§ TEXTE FOURNI:
A force de nous interroger sur le rapport des femmes au pouvoir, singulièrement dans l’entreprise, nous aurions fini par oublier que cette question se pose également pour les hommes. Et si ce simple rappel permettait de voir d’un jour nouveau la mise en jeu de la sexuation dans l’exercice du pouvoir ?
Plus simple pour les hommes l’exercice du pouvoir ?
Depuis l’avènement du « management au féminin » et son cortège de valeurs dites « féminines », les hommes dirigeants se devraient de faire preuve d’empathie, d’écoute, de valorisation de la relation… ce qui, implicitement, indiquerait qu’ils seraient ou étaient bien loin d’être spontanément familiers de ce genre de pratiques. A eux, au contraire, l’autorité, la puissance et l’action teintées d’une certaine brutalité qu’ils devraient aujourd’hui concilier avec certaines qualités « féminines » les conduisant sur le chemin plus escarpé de la complexité.
Hasard ou nécessité, l’entrée du « féminin » dans l’entreprise a en effet coïncidé avec l’émergence de la « complexité » de sorte qu’en regardant le passé on peut avoir le sentiment que « tout était plus simple avant » : pas de chômage, pas d’incompréhension intergénérationnelle, pas besoin de questionner un management essentiellement fondé sur la hiérarchie ni un pouvoir légitimé par l’autorité inhérente à sa fonction… et pas non plus à s’interroger sur la nature masculine ou féminine de l’exercice de son pouvoir. Alors que maintenant ?
Et bien maintenant, ce qu’une douzaine d’années de coaching de dirigeants confirme, il devient impossible pour un homme de ne pas utiliser à un moment ou un autre la grille « masculin-féminin » afin d’appréhender son mode de management et de relation. Non pas pour constater la différence des sexes – ce qui était habituel dans une registre machisme aujourd’hui assez peu recommandable – mais afin d’y reconnaître une source de richesse et de diversité. « Avec ma collaboratrice, je n’y arrive pas. Vous comprenez, c’est une femme… » me dit Bertrand, directeur commercial, ajoutant « avec les hommes c’est plus simple et direct ». Puis il enchaîne « il faut pourtant que j’apprenne à la manager, on ne vit pas dans un monde d’hommes ». La capacité à s’inscrire dans la différence des sexes deviendrait-elle ainsi aujourd’hui une clé de réussite et de réalisme pour un dirigeant ?…
Alors, plus simple pour les femmes ?

§ DONNÉES DE TRAVAIL:
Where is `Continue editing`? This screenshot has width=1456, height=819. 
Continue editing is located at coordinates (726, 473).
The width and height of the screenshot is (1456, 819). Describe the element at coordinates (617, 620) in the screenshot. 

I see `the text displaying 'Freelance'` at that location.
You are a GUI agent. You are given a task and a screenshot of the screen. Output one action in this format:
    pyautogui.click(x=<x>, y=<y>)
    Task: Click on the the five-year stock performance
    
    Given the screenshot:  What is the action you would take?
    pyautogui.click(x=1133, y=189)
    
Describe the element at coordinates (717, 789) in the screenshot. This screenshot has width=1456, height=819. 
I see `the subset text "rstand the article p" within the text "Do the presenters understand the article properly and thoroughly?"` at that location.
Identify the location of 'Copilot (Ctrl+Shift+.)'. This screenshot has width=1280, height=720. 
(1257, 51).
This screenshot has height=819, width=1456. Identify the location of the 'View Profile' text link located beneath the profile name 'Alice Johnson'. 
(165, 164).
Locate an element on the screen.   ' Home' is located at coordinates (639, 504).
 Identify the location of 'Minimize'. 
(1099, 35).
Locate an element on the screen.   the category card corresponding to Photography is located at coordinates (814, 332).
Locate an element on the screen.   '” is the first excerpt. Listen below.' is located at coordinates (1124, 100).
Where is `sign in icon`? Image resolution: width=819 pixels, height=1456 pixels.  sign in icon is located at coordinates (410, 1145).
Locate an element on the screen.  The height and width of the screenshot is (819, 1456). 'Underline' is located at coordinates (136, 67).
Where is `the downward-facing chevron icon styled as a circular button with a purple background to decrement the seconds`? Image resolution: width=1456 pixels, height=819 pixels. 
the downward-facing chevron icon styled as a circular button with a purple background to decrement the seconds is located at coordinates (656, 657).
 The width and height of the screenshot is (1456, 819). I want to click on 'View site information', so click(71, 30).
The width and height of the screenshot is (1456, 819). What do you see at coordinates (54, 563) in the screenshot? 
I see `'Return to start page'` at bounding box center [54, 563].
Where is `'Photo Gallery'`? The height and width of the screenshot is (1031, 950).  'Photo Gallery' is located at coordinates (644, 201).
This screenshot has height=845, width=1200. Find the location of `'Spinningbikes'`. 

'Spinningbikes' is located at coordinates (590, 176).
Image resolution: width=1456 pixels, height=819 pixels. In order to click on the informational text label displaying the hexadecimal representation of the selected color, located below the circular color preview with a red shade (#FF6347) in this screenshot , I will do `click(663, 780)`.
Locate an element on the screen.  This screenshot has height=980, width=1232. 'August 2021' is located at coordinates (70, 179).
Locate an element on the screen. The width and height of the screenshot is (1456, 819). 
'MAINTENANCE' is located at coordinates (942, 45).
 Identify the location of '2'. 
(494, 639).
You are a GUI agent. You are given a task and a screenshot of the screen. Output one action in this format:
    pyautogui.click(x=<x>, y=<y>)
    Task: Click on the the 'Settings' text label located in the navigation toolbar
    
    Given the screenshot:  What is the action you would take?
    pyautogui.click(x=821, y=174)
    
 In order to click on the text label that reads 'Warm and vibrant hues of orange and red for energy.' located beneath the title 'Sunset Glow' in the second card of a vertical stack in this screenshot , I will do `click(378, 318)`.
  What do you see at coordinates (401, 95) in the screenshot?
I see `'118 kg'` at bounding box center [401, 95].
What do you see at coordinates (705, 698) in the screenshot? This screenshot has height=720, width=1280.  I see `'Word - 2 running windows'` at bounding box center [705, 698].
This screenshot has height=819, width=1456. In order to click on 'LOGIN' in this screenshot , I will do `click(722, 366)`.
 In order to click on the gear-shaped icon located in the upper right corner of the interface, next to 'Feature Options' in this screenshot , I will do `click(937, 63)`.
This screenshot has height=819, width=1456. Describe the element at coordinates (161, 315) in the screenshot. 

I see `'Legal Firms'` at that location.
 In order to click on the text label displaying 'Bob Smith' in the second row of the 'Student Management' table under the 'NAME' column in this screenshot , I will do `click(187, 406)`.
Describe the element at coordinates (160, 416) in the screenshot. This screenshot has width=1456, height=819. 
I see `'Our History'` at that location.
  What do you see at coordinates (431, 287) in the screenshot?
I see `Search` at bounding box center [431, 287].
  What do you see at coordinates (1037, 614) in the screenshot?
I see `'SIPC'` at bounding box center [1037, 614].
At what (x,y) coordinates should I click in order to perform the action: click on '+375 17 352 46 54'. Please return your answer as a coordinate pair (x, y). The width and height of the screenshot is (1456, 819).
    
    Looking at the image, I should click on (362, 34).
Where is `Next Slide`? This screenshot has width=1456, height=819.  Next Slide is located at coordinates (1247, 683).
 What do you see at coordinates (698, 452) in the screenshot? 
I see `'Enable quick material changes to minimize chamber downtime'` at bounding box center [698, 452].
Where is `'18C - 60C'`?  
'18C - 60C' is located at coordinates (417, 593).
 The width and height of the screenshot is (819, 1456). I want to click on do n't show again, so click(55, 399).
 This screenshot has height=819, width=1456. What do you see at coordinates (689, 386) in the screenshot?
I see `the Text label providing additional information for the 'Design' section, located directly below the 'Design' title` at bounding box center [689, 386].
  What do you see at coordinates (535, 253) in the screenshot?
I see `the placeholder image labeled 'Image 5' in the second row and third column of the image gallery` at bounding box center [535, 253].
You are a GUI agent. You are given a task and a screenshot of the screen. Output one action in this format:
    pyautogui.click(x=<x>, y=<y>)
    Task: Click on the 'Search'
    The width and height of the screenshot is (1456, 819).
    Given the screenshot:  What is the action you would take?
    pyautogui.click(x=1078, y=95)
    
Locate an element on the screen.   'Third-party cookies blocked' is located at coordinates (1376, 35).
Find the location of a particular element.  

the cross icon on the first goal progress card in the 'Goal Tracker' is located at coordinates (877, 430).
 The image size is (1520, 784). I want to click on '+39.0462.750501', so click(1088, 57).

§ PROBLÈMES À RÉSOUDRE:
• A. Recopiez à l'identique les lignes placées après le texte, en commençant par la toute première et en terminant par celle qui contient « pyautogui.click(x=1133, y=189) », les deux incluses.
• B. Rédigez la suite du texte sur le rapport des hommes et des femmes au pouvoir dans l'entreprise, à partir de sa dernière phrase.

§ RÉPONSES RÉDIGÉES:
• A.
Where is `Continue editing`? This screenshot has width=1456, height=819. 
Continue editing is located at coordinates (726, 473).
The width and height of the screenshot is (1456, 819). Describe the element at coordinates (617, 620) in the screenshot. 

I see `the text displaying 'Freelance'` at that location.
You are a GUI agent. You are given a task and a screenshot of the screen. Output one action in this format:
    pyautogui.click(x=<x>, y=<y>)
    Task: Click on the the five-year stock performance
    
    Given the screenshot:  What is the action you would take?
    pyautogui.click(x=1133, y=189)

• B.
Les femmes, elles, seraient d’emblée plus à l’aise dans la complexité tant il est vrai qu’elle ont l’habitude de concilier l’inconciliable : le travail et les enfants, l’autorité et la douceur, y compris dans le foyer, la réalisation simultanée de plusieurs tâches, ou encore la créativité et le sens pratique !…
Si nous ajoutons à cela que les portes des grandes écoles et des filières scientifiques se sont ouvertes à elles, de même que l’accès à des postes de responsabilité, comment expliquer alors que le plafond de verre apparaît toujours aussi solide et que les différences en termes de salaires, de promotion ou d’évaluation des compétences, pour ne citer que ces critères les plus marquants, restent aussi enracinées ?
Manque d’ambition diront certains, choix de la maternité qui induit certains renoncements diront d’autres. Si le coaching de dirigeants indique sur les dernières années des évolutions sensibles, celui de dirigeantes marque, lui, certaines constantes qui semblent inamovibles comme celle de devoir prouver qu’avoir été promue était légitime « bien que l’on soit une femme » ou « parce que l’on est une femme ». « Je ne me fais pas d’illusion » me dit Anne-Marie, première femme nommée à la tête d’une division de son Groupe, « certains pensent que j’ai été promue parce que je suis une femme et non parce que je suis compétente ». « Pourtant » ajoute-t-elle « je sais pertinemment que je dois ma réussite à mes compétences ». Imagine-t-on un homme tenir de tels propos ?
Sans compter que les dirigeantes se confrontent régulièrement à la question de leur « féminité » dans l’exercice du pouvoir, alors qu’il est rare qu’un homme se demande s’il est encore « masculin » lorsqu’il exerce le pouvoir.
Les jeux de l’amour et du hasard
« Je sais, ma mère me dit que je suis devenu dur, comme mon père. Pourtant c’est elle qui m’a poussé à réussir » commente un jour Jean, lorsque nous échangeons sur ses difficultés à faire confiance et déléguer. Et de tirer le fil de son envie de correspondre au désir de sa mère, celui d’avoir un fils dont elle pourrait être fier, un fils « qui réussit ». Mais sur quel modèle ? Car il semble bien que Jean ait souhaité et cru répondre au désir de sa mère en devenant dirigeant. Sans trop d’ailleurs se poser la question de ce qu’il désirait lui.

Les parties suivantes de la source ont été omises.